中文,無論是哪種方言,都有很多同音字。這難免就會帶來誤寫、誤解的問題。

一種常見的情況是當我們碰上名字,不管是人的姓名、商店名、街道或大廈的名字,因為沒有上文下理可循,我們就必須問清楚:到底是哪個字?

要是英文或其他字母語言,一般都會要求:「請您拼出來。」

那中文,要是你要告訴人家「hú」字,你要怎樣說清楚到底是哪個字呢?

這時,漢字的部首和部件就派上用場了。我們會說:古月「胡」,或是米字旁的「糊」、三點水的「湖」…這樣一說,很容易就能懂了。

當你一時想不起一個字該怎麼寫的時候,部首和部件也可以成為一種提醒。例如

你問:yì 思的 yì 要怎麼寫?
朋友:哦… 「立」字下面一個「曰」,再下面是一個「心」。

你就會知道:是「意」。

你再問:kū 字怎麼寫呢?
朋友:並排兩個「口」,下面一個「犬」字。 (哭)

所以,熟練漢字部件有很大的實用價值。
以下介紹的遊戲「七大家族」,能加深小朋友對漢字部首的掌握喔。


There are many homophonic characters in Chinese, regardless of dialect. This can cause confusion or miswriting, especially when it concerns names, be it the name of a person, a shop, a street or a building. In this case, there is no context for us to guess which character would be the right one, and it is important that we know exactly how it is written.

In English, or any other language that uses an alphabet, it would be easy to ask for the spelling of a word.

In Chinese, if you were told it’s the character / hú/, how do you ask exactly which /hú/ it is?
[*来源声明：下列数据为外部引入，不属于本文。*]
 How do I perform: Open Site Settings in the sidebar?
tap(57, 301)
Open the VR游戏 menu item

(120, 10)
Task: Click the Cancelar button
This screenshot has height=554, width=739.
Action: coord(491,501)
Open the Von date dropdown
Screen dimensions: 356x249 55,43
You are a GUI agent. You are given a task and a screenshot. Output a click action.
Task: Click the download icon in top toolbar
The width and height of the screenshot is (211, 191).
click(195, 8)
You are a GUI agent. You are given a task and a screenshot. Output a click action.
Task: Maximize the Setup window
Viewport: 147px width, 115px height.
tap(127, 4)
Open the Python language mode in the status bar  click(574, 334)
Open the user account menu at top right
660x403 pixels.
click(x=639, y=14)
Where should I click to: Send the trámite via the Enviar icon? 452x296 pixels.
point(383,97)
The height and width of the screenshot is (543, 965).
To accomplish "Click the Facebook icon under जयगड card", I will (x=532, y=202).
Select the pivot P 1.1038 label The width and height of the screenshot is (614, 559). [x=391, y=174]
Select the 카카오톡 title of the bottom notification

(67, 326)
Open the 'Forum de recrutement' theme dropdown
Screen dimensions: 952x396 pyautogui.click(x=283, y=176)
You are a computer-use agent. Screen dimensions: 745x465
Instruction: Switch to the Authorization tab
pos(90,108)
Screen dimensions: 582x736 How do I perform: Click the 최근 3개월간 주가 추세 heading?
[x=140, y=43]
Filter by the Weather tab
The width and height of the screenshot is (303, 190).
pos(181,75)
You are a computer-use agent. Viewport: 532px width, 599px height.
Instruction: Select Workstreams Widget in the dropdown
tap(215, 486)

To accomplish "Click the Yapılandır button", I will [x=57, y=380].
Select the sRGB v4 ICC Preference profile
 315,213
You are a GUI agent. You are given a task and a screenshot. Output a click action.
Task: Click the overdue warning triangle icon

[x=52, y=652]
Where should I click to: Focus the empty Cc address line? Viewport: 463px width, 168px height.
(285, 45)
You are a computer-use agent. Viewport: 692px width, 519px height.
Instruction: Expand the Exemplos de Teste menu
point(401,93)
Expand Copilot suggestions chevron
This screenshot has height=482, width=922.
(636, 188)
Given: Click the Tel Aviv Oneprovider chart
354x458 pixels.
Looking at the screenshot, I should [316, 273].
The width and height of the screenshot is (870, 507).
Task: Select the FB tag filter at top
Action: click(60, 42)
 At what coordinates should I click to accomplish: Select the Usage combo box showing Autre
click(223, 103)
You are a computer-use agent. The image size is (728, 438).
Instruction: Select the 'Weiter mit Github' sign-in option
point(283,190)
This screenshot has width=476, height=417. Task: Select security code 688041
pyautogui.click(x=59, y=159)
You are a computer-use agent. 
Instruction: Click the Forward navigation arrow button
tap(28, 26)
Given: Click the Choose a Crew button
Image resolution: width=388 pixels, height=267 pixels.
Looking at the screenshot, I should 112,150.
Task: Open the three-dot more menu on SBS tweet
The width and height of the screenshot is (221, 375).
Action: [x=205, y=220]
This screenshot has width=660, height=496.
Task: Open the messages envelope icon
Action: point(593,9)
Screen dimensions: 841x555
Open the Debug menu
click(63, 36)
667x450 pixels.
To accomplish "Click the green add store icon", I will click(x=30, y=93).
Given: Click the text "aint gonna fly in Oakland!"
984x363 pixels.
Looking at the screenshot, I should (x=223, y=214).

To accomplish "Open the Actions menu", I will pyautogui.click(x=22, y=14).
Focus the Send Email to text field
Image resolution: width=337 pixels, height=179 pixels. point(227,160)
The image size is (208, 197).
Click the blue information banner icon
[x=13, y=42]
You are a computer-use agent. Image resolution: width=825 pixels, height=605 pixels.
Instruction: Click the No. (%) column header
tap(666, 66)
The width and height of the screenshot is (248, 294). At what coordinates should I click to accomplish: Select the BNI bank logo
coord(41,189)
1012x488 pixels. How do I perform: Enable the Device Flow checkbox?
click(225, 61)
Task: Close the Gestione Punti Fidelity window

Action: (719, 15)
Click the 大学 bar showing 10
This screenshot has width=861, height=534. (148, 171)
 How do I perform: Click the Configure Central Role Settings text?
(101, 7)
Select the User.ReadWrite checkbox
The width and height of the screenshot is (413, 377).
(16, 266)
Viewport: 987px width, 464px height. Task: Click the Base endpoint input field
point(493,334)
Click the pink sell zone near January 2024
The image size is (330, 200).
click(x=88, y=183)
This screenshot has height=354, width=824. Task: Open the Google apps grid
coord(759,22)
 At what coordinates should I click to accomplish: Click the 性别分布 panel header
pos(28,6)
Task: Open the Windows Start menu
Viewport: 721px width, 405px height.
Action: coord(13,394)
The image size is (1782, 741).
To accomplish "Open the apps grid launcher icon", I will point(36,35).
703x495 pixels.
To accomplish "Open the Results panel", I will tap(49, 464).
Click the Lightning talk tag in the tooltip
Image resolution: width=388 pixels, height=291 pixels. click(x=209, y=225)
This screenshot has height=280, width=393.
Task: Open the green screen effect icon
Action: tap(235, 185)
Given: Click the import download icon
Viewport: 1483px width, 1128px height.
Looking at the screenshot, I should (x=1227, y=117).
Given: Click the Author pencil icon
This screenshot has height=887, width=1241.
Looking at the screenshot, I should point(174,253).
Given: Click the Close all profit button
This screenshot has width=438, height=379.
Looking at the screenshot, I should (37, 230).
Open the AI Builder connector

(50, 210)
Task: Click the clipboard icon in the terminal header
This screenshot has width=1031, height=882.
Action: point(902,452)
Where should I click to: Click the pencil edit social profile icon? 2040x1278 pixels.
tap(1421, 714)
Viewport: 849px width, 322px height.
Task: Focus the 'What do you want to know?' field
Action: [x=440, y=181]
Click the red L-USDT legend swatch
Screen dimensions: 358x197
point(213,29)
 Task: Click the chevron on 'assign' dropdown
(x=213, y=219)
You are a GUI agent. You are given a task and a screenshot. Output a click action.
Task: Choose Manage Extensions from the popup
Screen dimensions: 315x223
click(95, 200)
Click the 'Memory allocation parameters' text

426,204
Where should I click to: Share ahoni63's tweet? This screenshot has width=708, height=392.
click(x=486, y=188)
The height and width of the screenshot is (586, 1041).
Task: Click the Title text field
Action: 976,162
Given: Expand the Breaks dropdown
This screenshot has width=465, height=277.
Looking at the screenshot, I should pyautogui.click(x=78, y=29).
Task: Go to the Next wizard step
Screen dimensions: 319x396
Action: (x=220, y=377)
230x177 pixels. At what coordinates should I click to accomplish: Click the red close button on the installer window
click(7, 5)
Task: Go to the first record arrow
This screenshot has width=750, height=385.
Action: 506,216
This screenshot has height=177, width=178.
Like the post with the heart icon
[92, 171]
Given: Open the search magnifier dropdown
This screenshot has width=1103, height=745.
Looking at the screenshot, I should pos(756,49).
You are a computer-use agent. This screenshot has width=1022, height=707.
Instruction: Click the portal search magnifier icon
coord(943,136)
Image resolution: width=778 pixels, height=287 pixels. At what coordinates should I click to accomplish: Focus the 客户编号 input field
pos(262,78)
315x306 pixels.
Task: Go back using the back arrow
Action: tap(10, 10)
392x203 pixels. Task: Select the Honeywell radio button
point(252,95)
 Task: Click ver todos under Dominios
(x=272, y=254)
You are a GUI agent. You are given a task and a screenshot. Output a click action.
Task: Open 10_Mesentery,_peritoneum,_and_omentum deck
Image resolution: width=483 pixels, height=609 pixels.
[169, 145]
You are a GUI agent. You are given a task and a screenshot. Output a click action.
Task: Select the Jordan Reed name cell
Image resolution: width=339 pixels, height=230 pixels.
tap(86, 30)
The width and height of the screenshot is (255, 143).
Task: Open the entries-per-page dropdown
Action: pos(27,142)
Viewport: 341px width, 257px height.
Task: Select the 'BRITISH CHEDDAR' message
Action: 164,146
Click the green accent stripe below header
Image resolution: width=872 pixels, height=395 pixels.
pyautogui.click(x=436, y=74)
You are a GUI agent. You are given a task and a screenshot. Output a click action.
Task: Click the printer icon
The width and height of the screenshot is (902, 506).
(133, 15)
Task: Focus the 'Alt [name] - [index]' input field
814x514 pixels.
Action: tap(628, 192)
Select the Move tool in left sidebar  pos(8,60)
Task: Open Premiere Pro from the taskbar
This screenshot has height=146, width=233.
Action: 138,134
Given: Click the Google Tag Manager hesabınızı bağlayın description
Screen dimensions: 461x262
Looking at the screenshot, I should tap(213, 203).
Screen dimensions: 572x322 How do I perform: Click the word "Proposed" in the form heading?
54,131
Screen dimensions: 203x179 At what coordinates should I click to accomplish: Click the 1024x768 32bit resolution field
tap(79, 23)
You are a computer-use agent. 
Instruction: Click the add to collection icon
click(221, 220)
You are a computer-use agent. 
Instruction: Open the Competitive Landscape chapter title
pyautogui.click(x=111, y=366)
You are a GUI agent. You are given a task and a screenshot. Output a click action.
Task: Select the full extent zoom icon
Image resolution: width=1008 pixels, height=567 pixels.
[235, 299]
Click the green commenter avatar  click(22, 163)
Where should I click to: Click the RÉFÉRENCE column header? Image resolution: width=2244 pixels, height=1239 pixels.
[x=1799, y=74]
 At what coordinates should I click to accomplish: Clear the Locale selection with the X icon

This is the time when bushou and bujian (common part) come in handy. Often, you would be told that it is 古月「胡」, or the one with the 米 bushou, or the one with the 三點水 bushou. This usually is enough for instant clarification.

Bujian can also be helpful when you have forgotten how a character should be written and you need to ask for help. For example:

YOU: How do you write /yì/ as in /yì si/ (meaning)?
Friend: Oh, first you write a 立, then a 曰 beneath, then a 心 at the bottom.

You will know it’s written as 意.

Another example:

YOU: How do you write /kū/ (to cry)?
Friend: Two 口 side by side, then a 犬 underneath them. (哭)

As you can see, the knowledge of bushou and bujian is of practical importance.
Below is an excellent card game for children to practice their knowledge of bushou.

七大家族 Seven Families

七大家族原本是法國的一個傳統卡牌遊戲。我們將它改編成配合思展方程式課程的部首遊戲。
7 Families is a traditional French card game. We have adapted it to the Sage Formula course to help children to practice bushou.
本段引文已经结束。